O risco cambial é um desses obstáculos, e alguns diriam que é o maior. Quando as atividades são expandidas para os mercados internacionais, o número de moedas em suas operações também tende a aumentar, expondo seu novo empreendimento ao risco cambial.



Mas, quanto uma taxa de câmbio pode variar?


Em poucas palavras, MUITO.


As moedas dos países da América Latina historicamente experimentaram altos níveis de volatilidade anual, em outras palavras, flutuação cambial. Essa alta volatilidade anual pode ser atribuída a vários fatores:


● Instabilidade política,

● Incerteza econômica,

● Dependência de exportações de commodities,

● Fluxos de investimento estrangeiro e

● Especulação cambial.


Esses fatores podem criar incerteza, aversão ao risco e flutuações repentinas na taxa de câmbio.


Como podemos notar no gráfico abaixo, a moeda brasileira experimenta elevadas flutuações em sua taxa de câmbio, muito acima do observado nas moedas de economias desenvolvidas, como por exemplo União Europeia e Reino Unido. Contudo, muito próximo de seus pares latinos.



Em geral, o Real tem experimentado alta volatilidade ao longo dos anos. Fatores como a instabilidade política, a incerteza econômica e a dependência de exportações de commodities podem afetar significativamente a taxa de câmbio do Real.
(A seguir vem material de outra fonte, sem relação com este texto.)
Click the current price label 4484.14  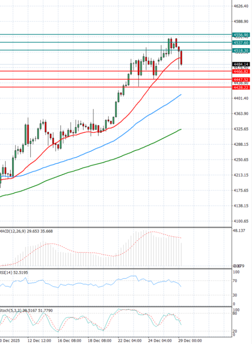click(241, 64)
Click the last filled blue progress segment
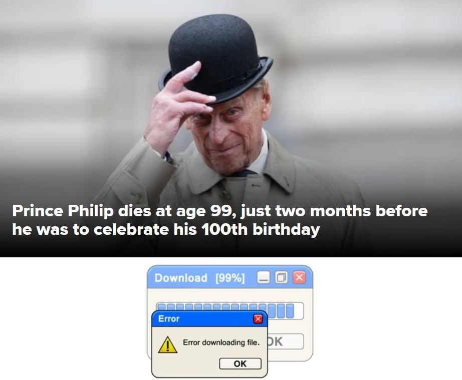The width and height of the screenshot is (462, 380). (290, 311)
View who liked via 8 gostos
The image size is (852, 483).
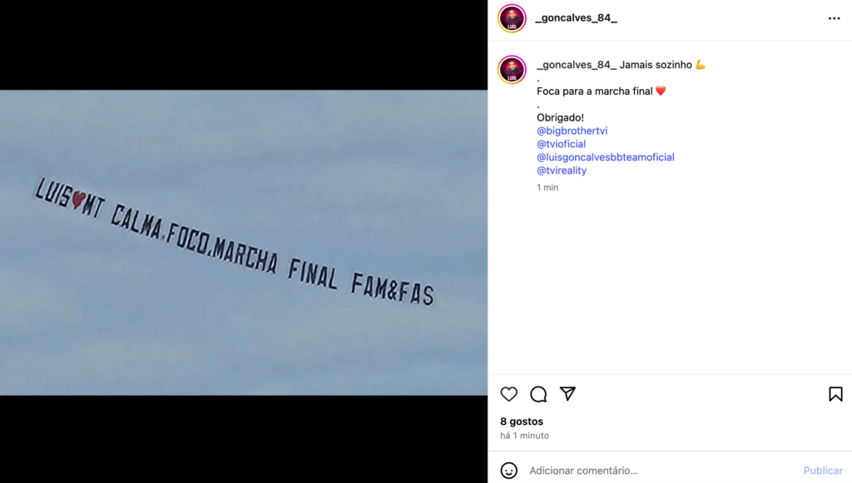[x=522, y=421]
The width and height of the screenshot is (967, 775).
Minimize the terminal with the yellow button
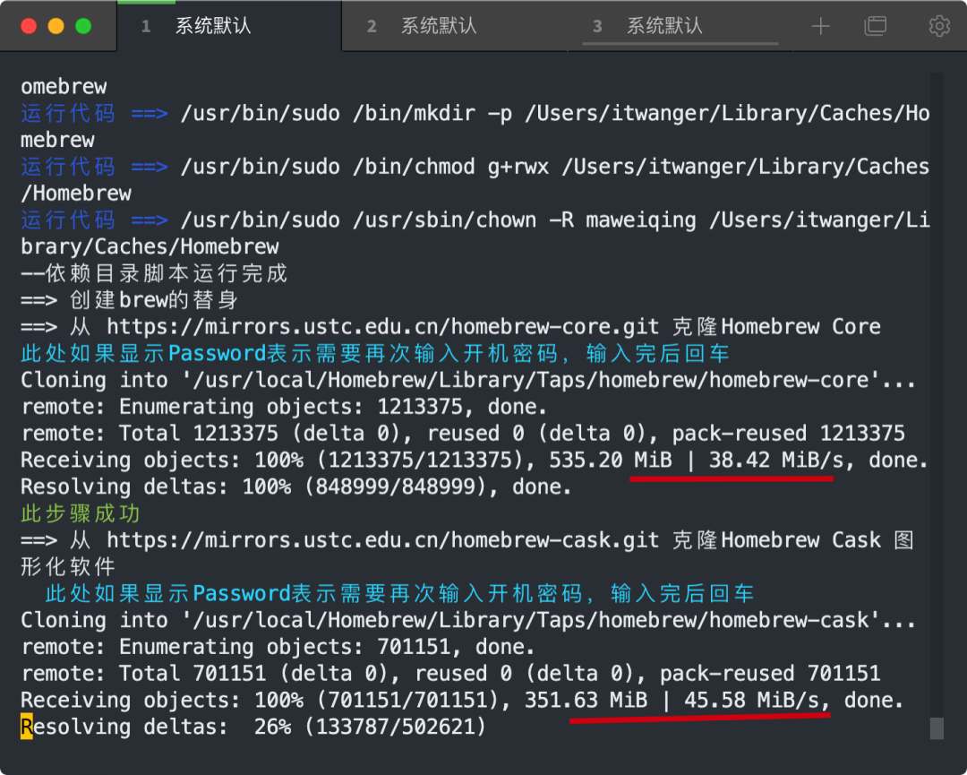tap(56, 26)
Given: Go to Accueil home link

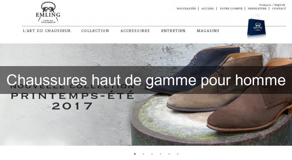Looking at the screenshot, I should pyautogui.click(x=208, y=9).
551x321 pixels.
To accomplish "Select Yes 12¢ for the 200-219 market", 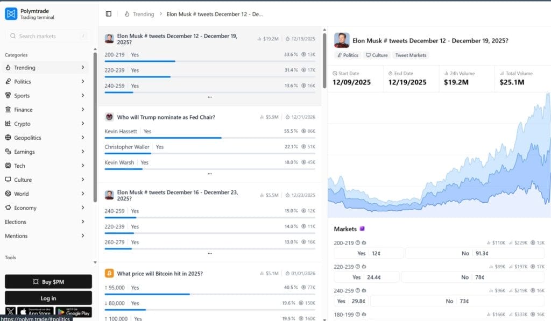I will coord(369,253).
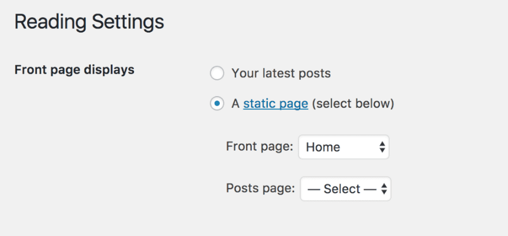Click the arrows icon on Front page dropdown
Image resolution: width=508 pixels, height=236 pixels.
(x=382, y=147)
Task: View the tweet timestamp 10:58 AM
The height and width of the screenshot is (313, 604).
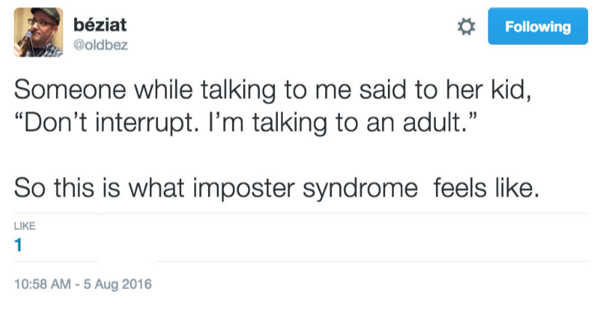Action: point(42,284)
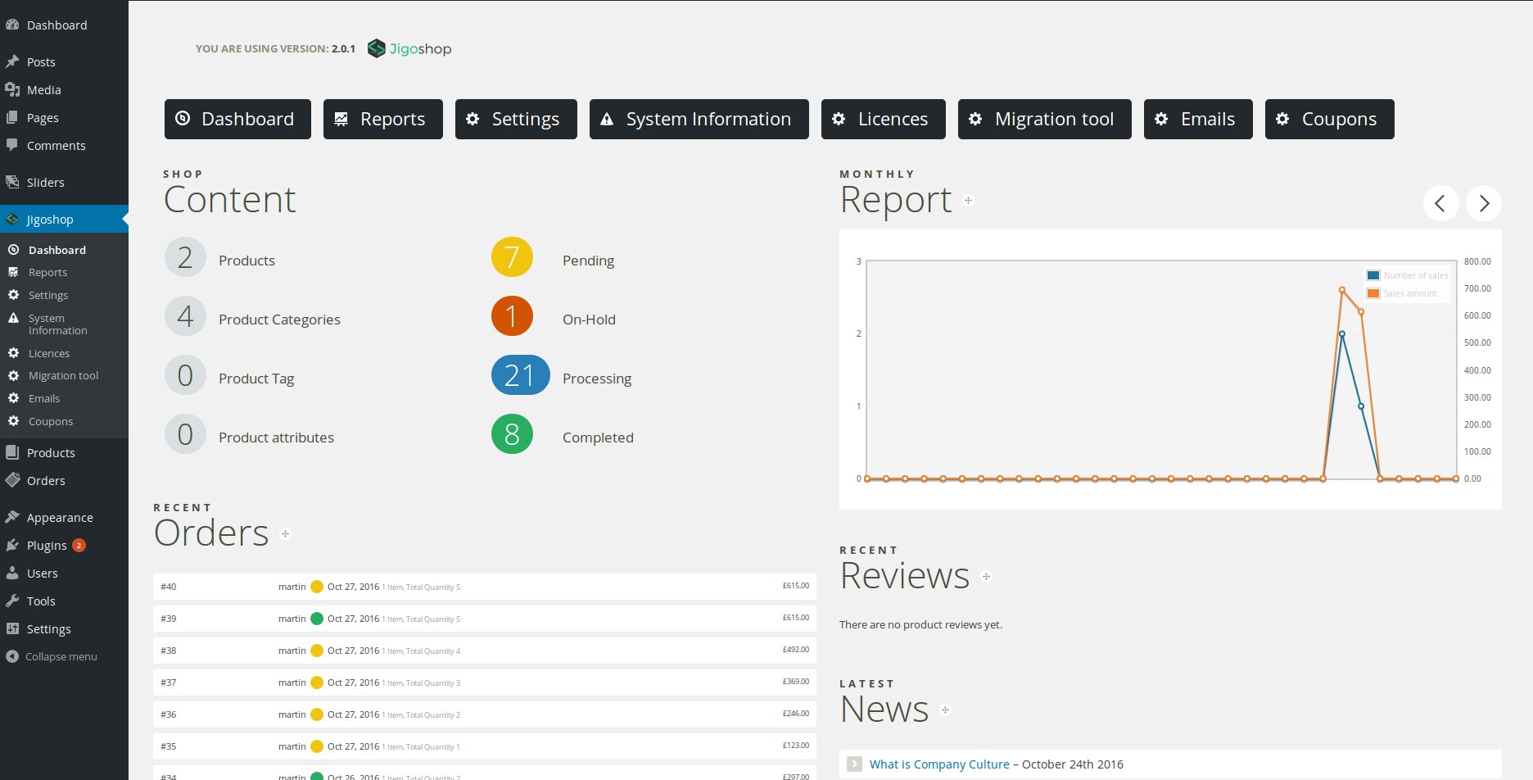Toggle Number of sales legend swatch

[1373, 275]
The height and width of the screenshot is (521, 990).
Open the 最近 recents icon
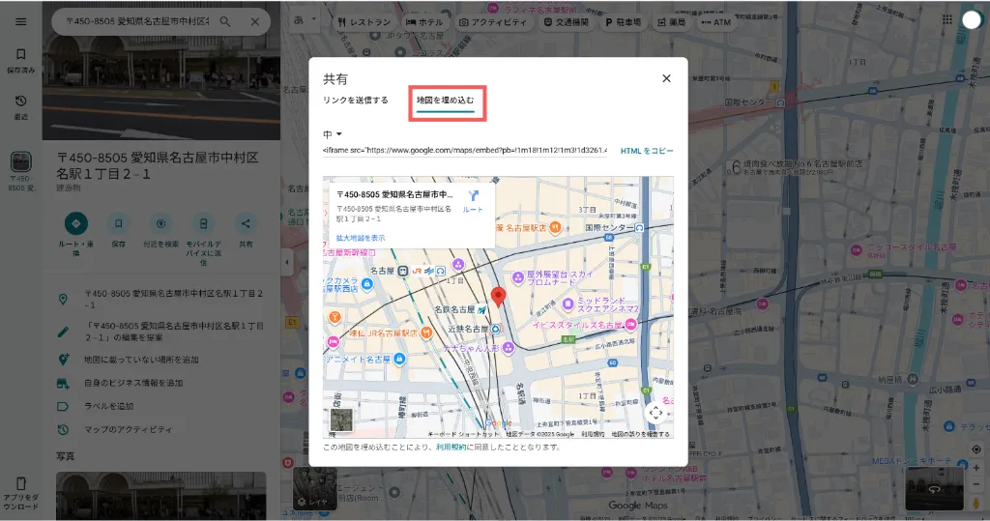tap(21, 106)
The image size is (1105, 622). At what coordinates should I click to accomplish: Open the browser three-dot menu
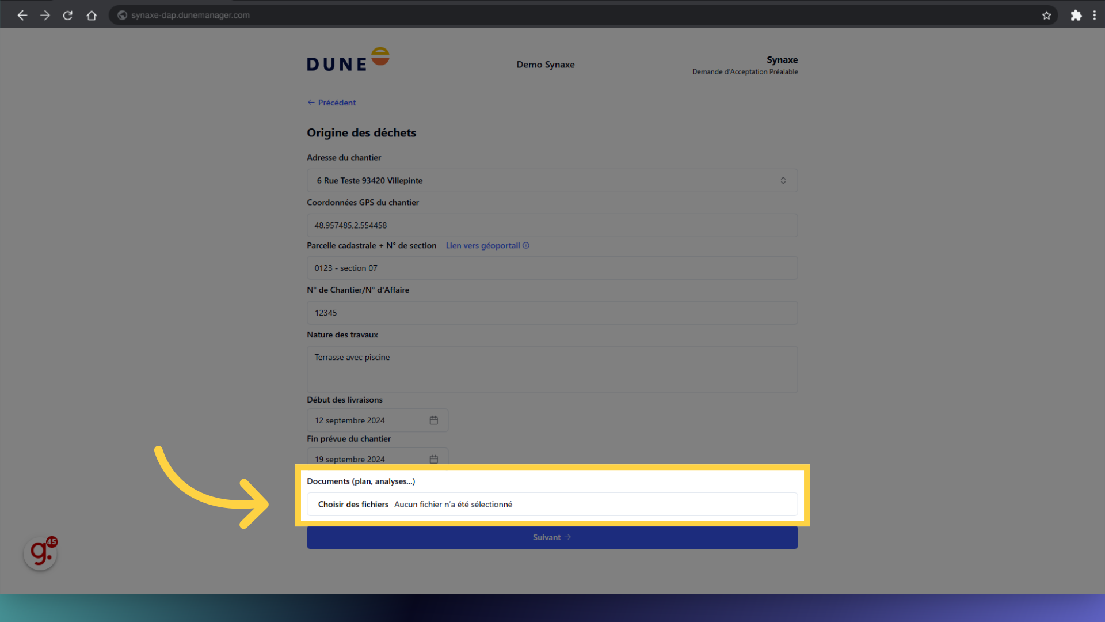click(x=1095, y=15)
Nos últimos anos, a pandemia do COVID-19 também teve um grande impacto na economia brasileira e na taxa de câmbio do Real. A desvalorização da moeda aumentou a inflação e dificultou o acesso a produtos importados, afetando o poder de compra dos brasileiros.


Apesar dos desafios enfrentados, o Real continua sendo uma importante moeda no cenário internacional e a economia brasileira segue em busca de estabilidade e crescimento.



Por que todas as empresas com atuação internacional deveriam estar cientes do risco de tais movimentos na taxa de câmbio?


As flutuações da taxa de câmbio afetam várias transações comerciais, incluindo:


I. Recebíveis de exportação

II. Pagamentos de importação

III. Envio de remessas entre escritórios e subsidiárias da mesma empresa

IV. Empréstimos em moeda estrangeira

V. Outras receitas (royalties, juros, dividendos, etc.)


Além disso, as flutuações da taxa de câmbio afetam muitos aspectos dos negócios internacionais, como fluxo de caixa, liquidação de contratos e valuation da empresa.


Para um exemplo específico no agro, o fluxograma abaixo fornece uma visão geral da indústria de exportação de frutas. Se o exportador faturou na moeda do comprador ou em qualquer outra moeda diferente de sua moeda funcional (geralmente dólar americano), ele estará expondo suas margens de lucro às flutuações cambiais.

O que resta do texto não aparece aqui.